Hi Everyone!
Well, I am settled in at the hospital and doing fine. This is Day 4 of chemo and although they said it would be four times stronger than my regular chemo, I feel fine. (Knock on wood) It is a bit confining here because they don't allow you to leave this area--if you walk around it 24 times it is a mile. Whooppee!! They have loaded me up with so many fluids that I have gained 10 pounds, which I am whining more about than having cancer--you think a person with no hair wouldn't be so vain, but it is bumming me out.
I have enjoyed reading everyone's notes--it definitely makes my day. I so appreciate all the good thoughts being sent my way. I will keep you all posted on my progress--I really think it is all going to be good.
Love to all,
Debbie

Well, it is a go for today! Mom calls the hospital this morning and they will tell her what time to check in--she is SO ready! Many people have asked about visiting, but she isn't sure how she is going to be feeling. Her recommendation is to call her cell first, 760-310-3497, and she will let you know if she is up for a visit. Also, she is not allowed flowers or plants, or for that matter, food--so if you are going to visit, just bring yourself!!
If you think you have been exposed to any illnesses, please stay away, and she can't be around any "live viruses", such as anyone who has recently had the H1N1 nasal vaccine.
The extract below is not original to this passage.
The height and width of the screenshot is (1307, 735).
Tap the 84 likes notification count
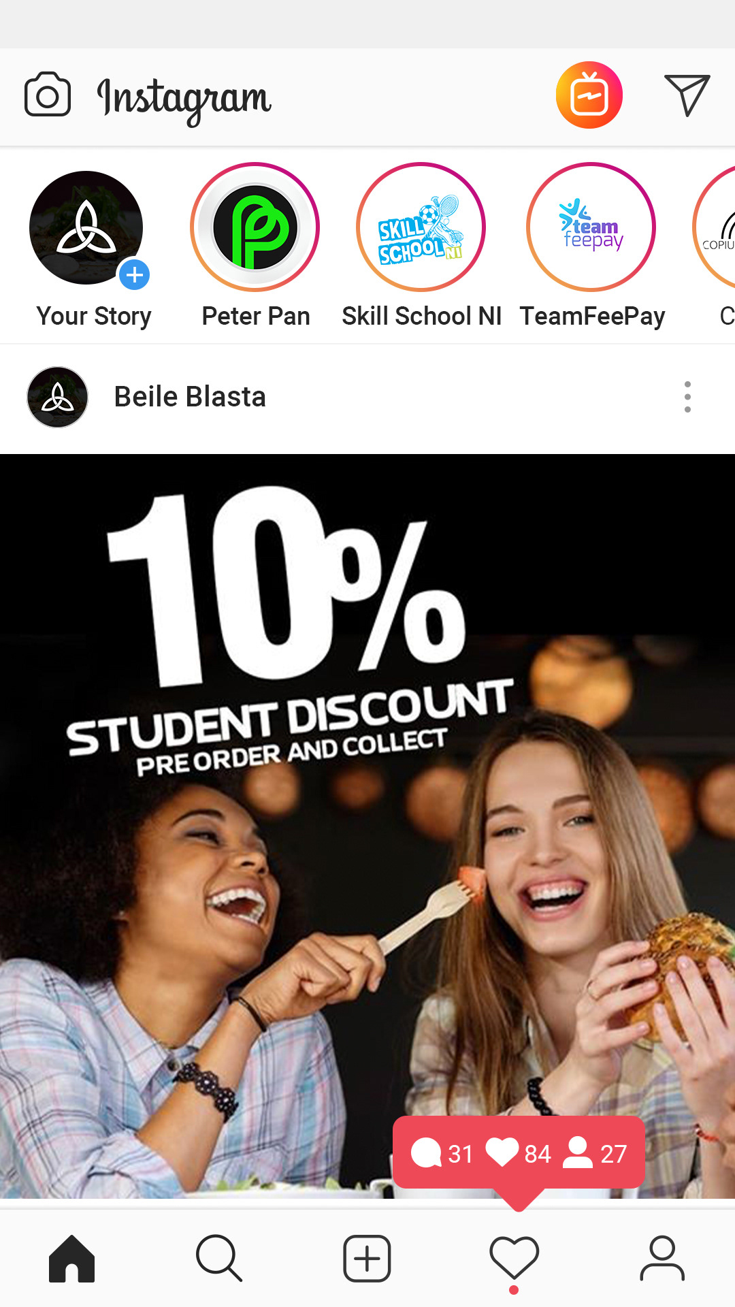(x=519, y=1153)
Yes, there are all kinds of rules...these are just a few.
I will keep you posted after she gets settled.

Today was a no-go. Here's hoping next Wednesday will be the big day!

My mom is supposed to check in to the hospital tomorrow for the stem cell transplant, but that has still yet to be confirmed. She went to the doctor today and her blood count was low, so he was trying to decide whether or not she would begin the process tomorrow.
Whether she starts tomorrow or next week, she is going into it extremely upbeat. Before her first chemo treatment my adorable dad went to the beach and found a rock. He painted it green and printed out the words "attitude is everything" and taped it to it. It was a sweet gesture and I think her attitude really has been incredible despite the many obstacles that have been thrown her way. I am continually amazed by her outlook and know that she will continue to be the perfect patient.
She went through her list of things she can't eat, can't have in the house, and can't do. Some of these include:

• Can't eat deli meats or cheeses
• Can't have flowers in the house
• Can't ever swim in a public pool

The list is very long, so if you want to ever cook my parents anything, email me and I will forward the list on to you (lahuddleston@gmail.com).

I will post whenever I have news!

Happy 2010!!

Hi Everyone! Happy New Year! With chemo #6 behind her and the wave of nausea starting to lift, Mom is optimistic about 2010. This is going to be her year. As things stand now, she is on schedule for her transplant. She will be admitted to Thornton Hospital on January 20. Just to give you an idea, the plan should hopefully go like this...1/20 hospital; 1/21-1/25 chemotherapy; 1/26 day of rest; 1/27 infusion of stem cells!!! They refer to this as Day "O"--they say you should consider this your new birthday, and Mom is seriously considering it, since the last two birthdays haven't exactly worked out for her! If all goes as planned, she should be out of the hospital around February 9. It will pretty much be "house arrest" for the next month, with lots of trips to UCSD for follow-ups with Dr. Castro.
Everyone has been offering to help, and we really appreciate it and will certainly take you up on it as the needs arise. I will keep you posted!